BioNTech-Aktie: Der Markt denkt zu kurzfristig!

Gründer und CEO Prof. Uğur Şahin hat zwar seinen Abschied von der Führungsspitze des mRNA-Champions BioNTech (WKN: A2PSR2) angekündigt. Aber noch leitet er den immer breiter aufgestellten Biotech-Konzern und die Analysten-Calls der BioNTech-Aktie.
BioNTech-Aktie: Was gibt es Neues?
Während der Markt immer gebannt auf die eigentlich nicht so wahnsinnig relevante Umsatzentwicklung starrt, legt Sahin den Fokus auf die Forschungspipeline. Und dort hat er eine Menge Gutes zu berichten:
- Fünf wichtige Studienergebnisse werden noch in diesem Jahr erwartet. Im positiven Fall wird BioNTech alles daran setzen, sie so schnell wie möglich in Richtung Zulassung zu führen.
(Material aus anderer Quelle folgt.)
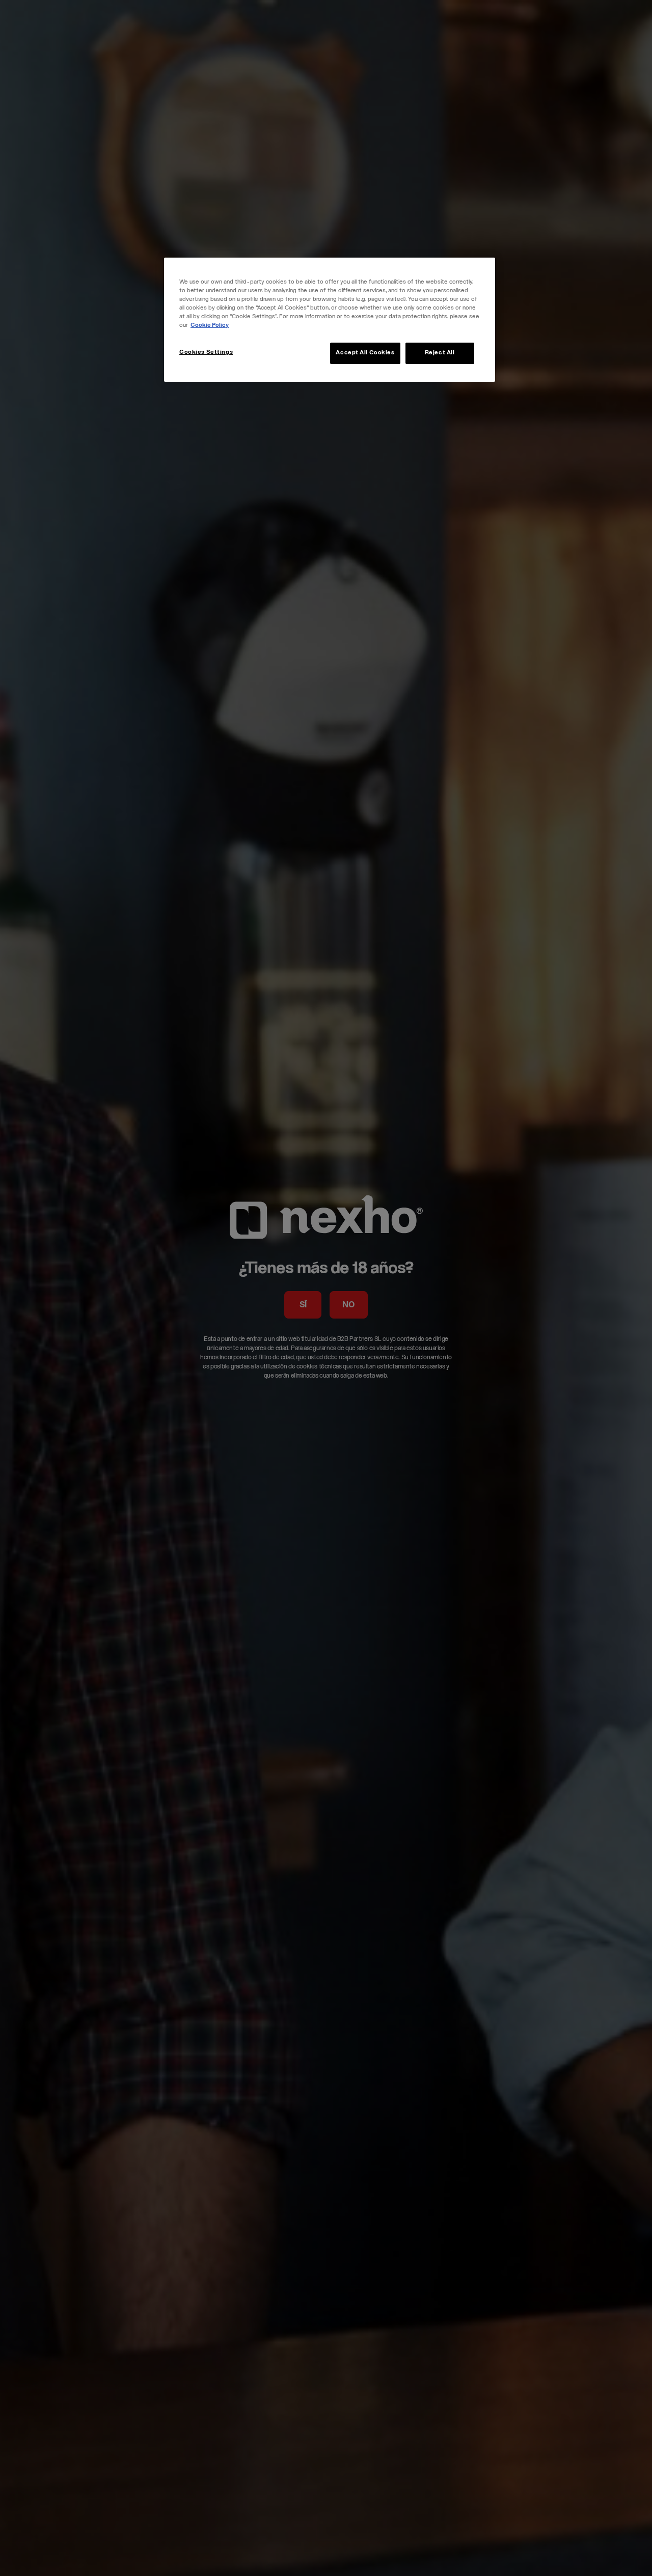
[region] (329, 320)
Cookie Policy (210, 325)
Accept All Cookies (365, 353)
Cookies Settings (206, 352)
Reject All (440, 353)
- Die am weitesten fortgeschrittenen klinischen Programme nähern sich den entscheidenden Phasen. Wenn die Ergebnisse wir erhofft ausfallen, dann könnte schon zum Jahreswechsel die erste Kommerzialisierung einer Krebstherapie starten.
- BioNTechs Spezialität, neuartige Kombinationstherapien zu erforschen, zeigt vielversprechende Ergebnisse. Hier will das Management nachlegen. Dazu gehört auch die im April verkündete Kooperation mit Boehringer Ingelheim.
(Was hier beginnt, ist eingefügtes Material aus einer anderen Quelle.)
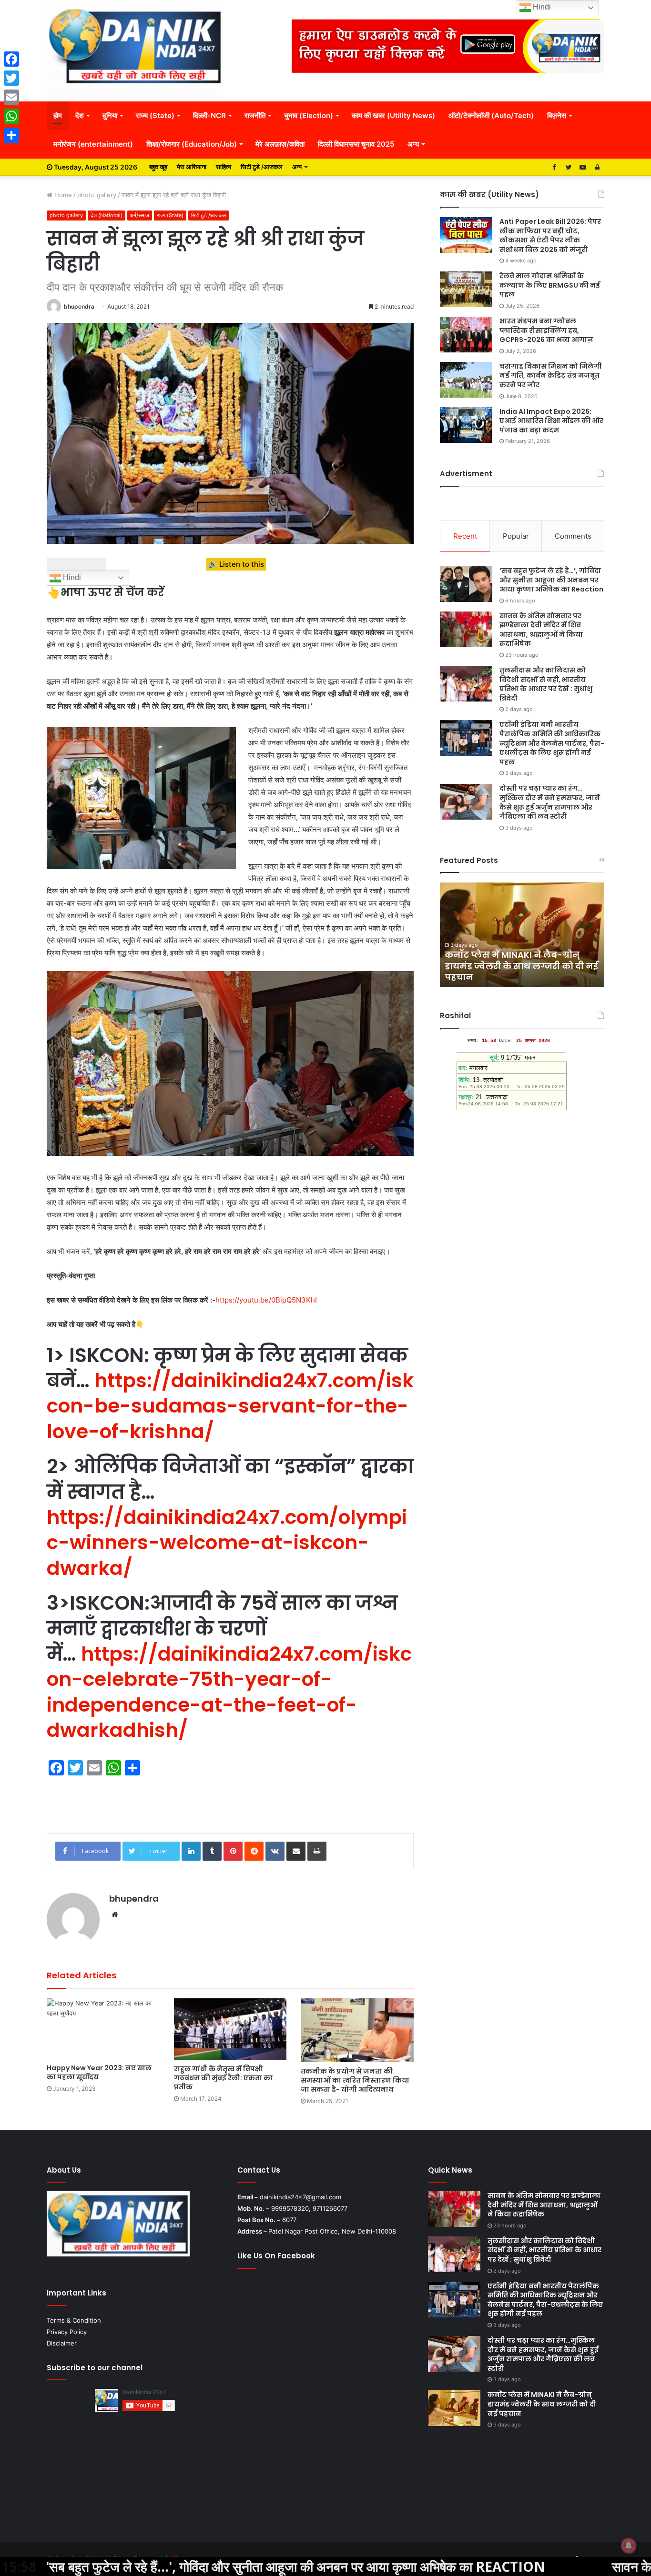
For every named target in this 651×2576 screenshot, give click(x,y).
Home (62, 195)
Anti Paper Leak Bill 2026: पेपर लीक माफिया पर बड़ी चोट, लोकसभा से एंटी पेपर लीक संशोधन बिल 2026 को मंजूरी (550, 235)
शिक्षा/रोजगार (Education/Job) (191, 144)
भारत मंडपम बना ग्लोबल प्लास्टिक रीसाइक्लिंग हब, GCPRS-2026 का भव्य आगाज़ (546, 330)
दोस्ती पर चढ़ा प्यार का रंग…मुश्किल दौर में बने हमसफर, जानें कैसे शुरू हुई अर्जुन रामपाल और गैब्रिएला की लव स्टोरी (549, 802)
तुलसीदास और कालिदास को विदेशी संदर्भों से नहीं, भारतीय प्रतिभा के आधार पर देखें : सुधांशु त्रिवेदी (545, 684)
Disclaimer (62, 2343)
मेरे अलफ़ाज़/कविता (280, 144)
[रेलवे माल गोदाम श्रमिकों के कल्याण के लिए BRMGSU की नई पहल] (466, 289)
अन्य (413, 144)
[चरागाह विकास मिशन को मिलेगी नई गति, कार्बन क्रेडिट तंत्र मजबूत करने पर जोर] (466, 380)
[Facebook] (11, 59)
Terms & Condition (74, 2320)
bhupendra (79, 306)
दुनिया (109, 115)
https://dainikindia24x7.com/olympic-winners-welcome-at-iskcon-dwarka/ (227, 1543)
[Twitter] (11, 78)
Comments (573, 536)
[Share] (11, 135)
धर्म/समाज (139, 215)
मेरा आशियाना (191, 166)
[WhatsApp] (11, 116)
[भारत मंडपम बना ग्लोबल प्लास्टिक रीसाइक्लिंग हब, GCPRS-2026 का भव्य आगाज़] (466, 334)
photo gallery (96, 195)
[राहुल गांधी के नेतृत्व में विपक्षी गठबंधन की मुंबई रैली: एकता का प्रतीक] (230, 2029)
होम (57, 115)
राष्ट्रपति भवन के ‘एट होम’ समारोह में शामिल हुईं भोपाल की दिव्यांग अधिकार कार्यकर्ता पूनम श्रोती (519, 966)
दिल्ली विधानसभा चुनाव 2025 (356, 144)
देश (79, 115)
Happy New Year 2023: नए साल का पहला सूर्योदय (99, 2072)
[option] (522, 934)
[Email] (11, 97)
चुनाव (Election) (308, 115)
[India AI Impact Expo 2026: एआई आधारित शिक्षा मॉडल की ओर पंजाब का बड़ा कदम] (466, 425)
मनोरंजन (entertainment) (93, 144)
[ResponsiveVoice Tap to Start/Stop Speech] (76, 564)
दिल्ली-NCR (209, 115)
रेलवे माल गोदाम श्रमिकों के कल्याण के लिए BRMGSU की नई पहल (549, 285)
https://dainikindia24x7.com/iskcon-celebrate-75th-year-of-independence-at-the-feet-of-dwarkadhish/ (229, 1692)
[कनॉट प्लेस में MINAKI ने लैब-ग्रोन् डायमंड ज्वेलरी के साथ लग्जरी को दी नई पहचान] (454, 2408)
Außerdem möchte BioNTech seine Forschungsprogramme immer stärker an Krankheitsbildern ausrichten, statt wie bisher die Plattformen und Modalitäten in den Mittelpunkt zu stellen.
Wie sieht es mit den aktuellen Zahlen aus?
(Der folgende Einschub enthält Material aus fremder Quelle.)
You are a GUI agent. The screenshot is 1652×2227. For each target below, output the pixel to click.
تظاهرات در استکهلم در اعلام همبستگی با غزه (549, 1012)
Der Weg zum Onkologie-Konzern ist klar vorgezeichnet. Und doch ist es noch Zukunftsmusik, solange daraus keine Umsätze fließen. Im Moment sind nur die Umsätze aus dem Impfstoffgeschäft greifbar. Diese fielen mit 118 Mio. Euro recht gering aus, wobei der erwartete Jahreumsatz von 2,0 bis 2,3 Mrd. Euro bestätigt wurde.
In Verbindung mit steigenden Betriebskosten erhöhte sich der Nettoverlust von 416 auf 532 Mio. Euro. Ein Problem ist das nicht: In der Kasse liegen weiterhin komfortable 16,8 Mrd. Euro. Das ist mehr als genug, um die Pipeline zum Erfolg zu führen.
Zumal das Management die Kostenentwicklung im Blick hat. Über ein Effizienzprogramm sollen 500 Mio. Euro p.a. eingespart werden bis 2029. Dabei geht es darum, mehrere Produktionsstandorte in Deutschland und Singapur zu schließen oder zu verkaufen. Betroffen sind auch die zugekauften Curevac-Standorte, was belegt, dass diese primär wegen des Patentportfolios gekauft wurden, um die Rechtsrisiken zu senken.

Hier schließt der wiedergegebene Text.